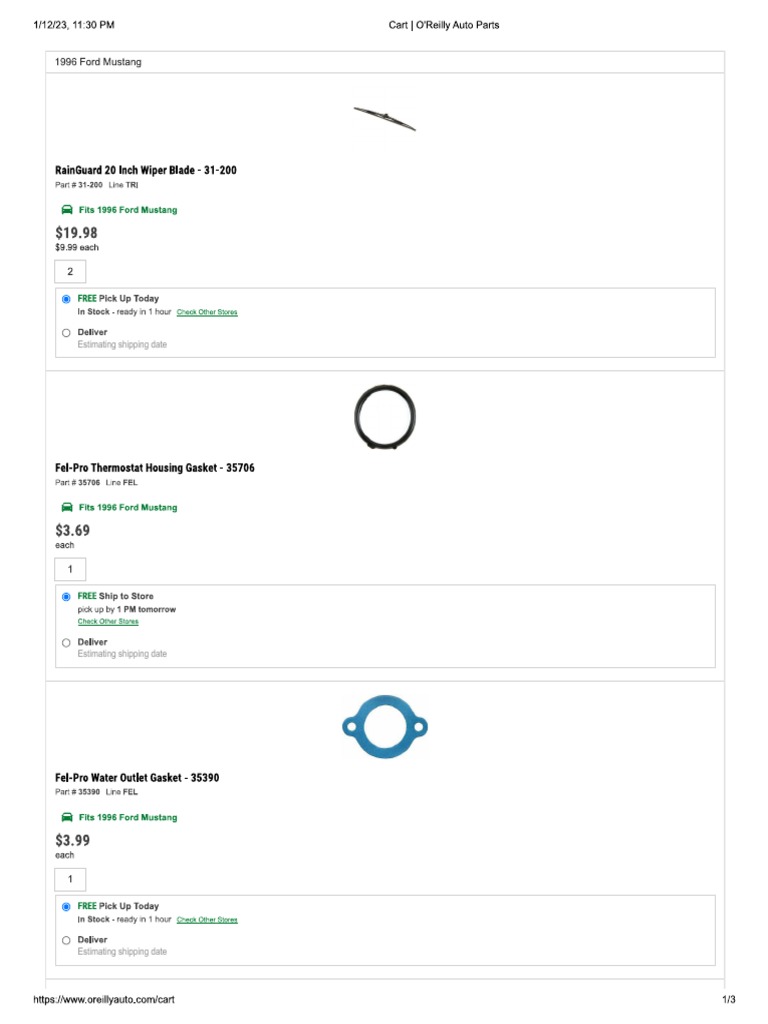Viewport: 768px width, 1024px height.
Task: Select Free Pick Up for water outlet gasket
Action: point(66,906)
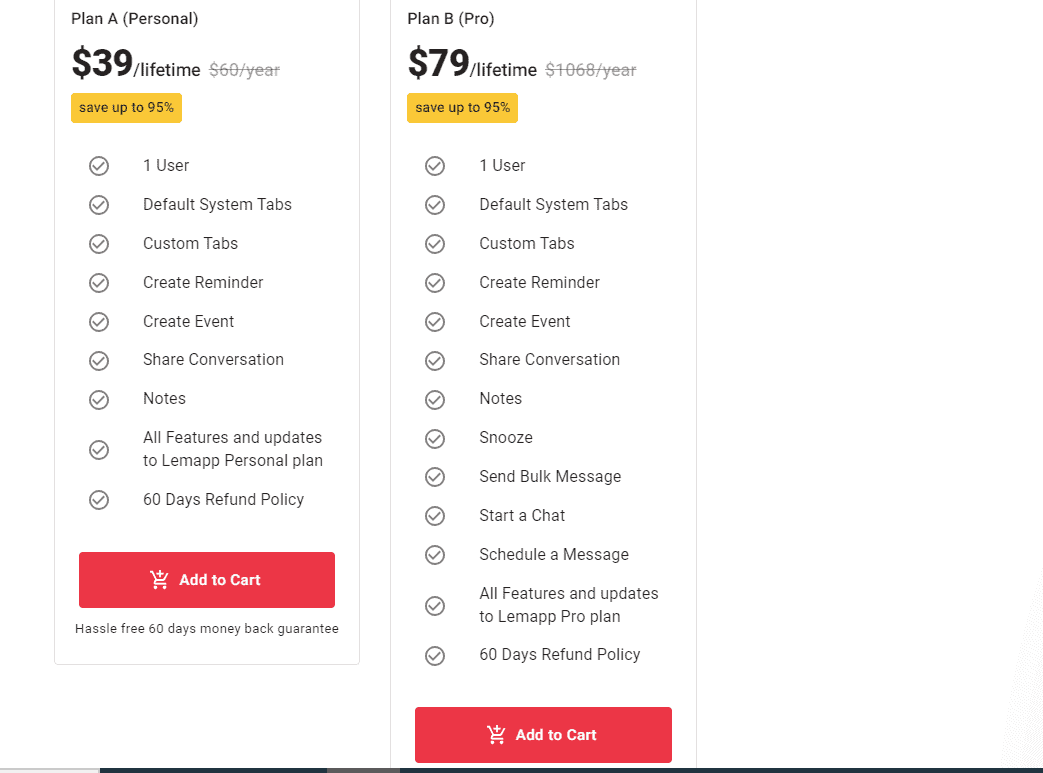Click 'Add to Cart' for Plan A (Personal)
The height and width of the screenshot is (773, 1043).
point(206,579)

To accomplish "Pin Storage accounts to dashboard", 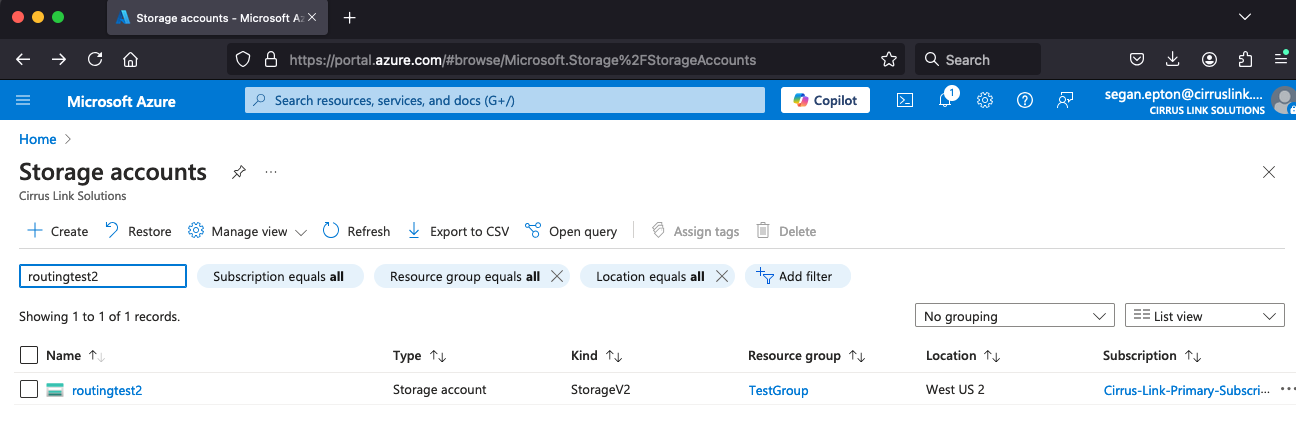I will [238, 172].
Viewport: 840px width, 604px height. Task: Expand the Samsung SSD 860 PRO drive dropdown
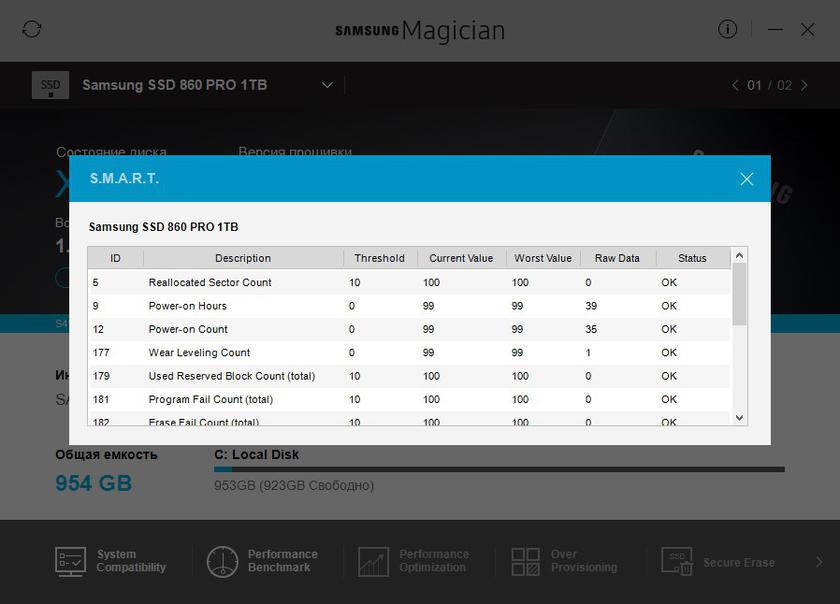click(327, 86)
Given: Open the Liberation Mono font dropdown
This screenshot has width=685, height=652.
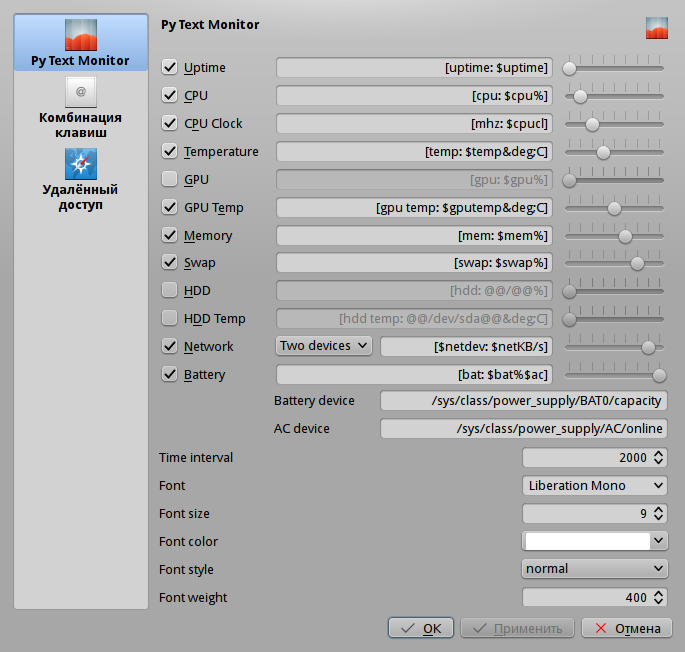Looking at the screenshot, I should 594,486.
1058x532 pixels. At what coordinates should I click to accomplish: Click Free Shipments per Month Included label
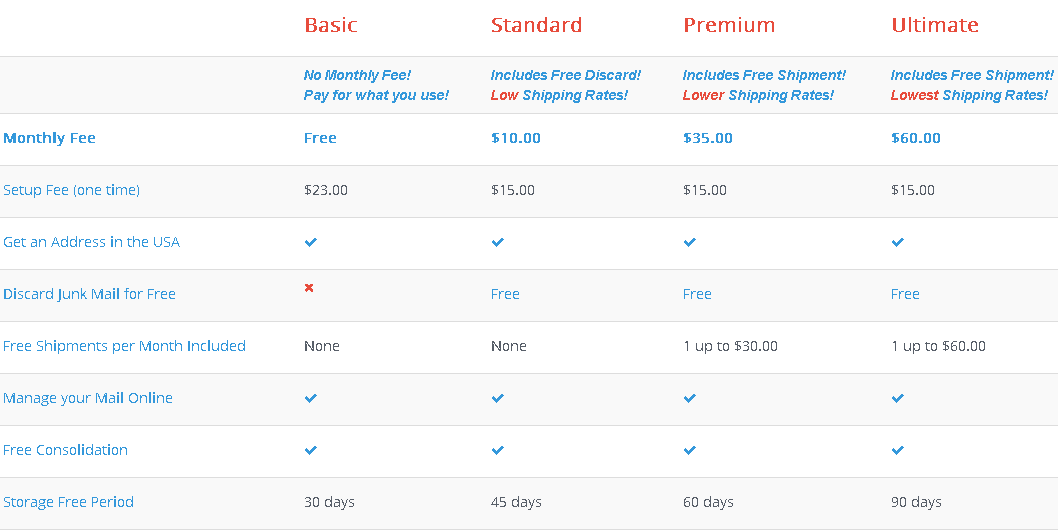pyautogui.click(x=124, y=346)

════════

_Exercise requirements_:
Return exactly the lines from the line with "1058x532 pixels. At" through the last line of the data above, both included; pictures do not go in the answer.

_Answer section_:
1058x532 pixels. At what coordinates should I click to accomplish: Click Free Shipments per Month Included label
pyautogui.click(x=124, y=346)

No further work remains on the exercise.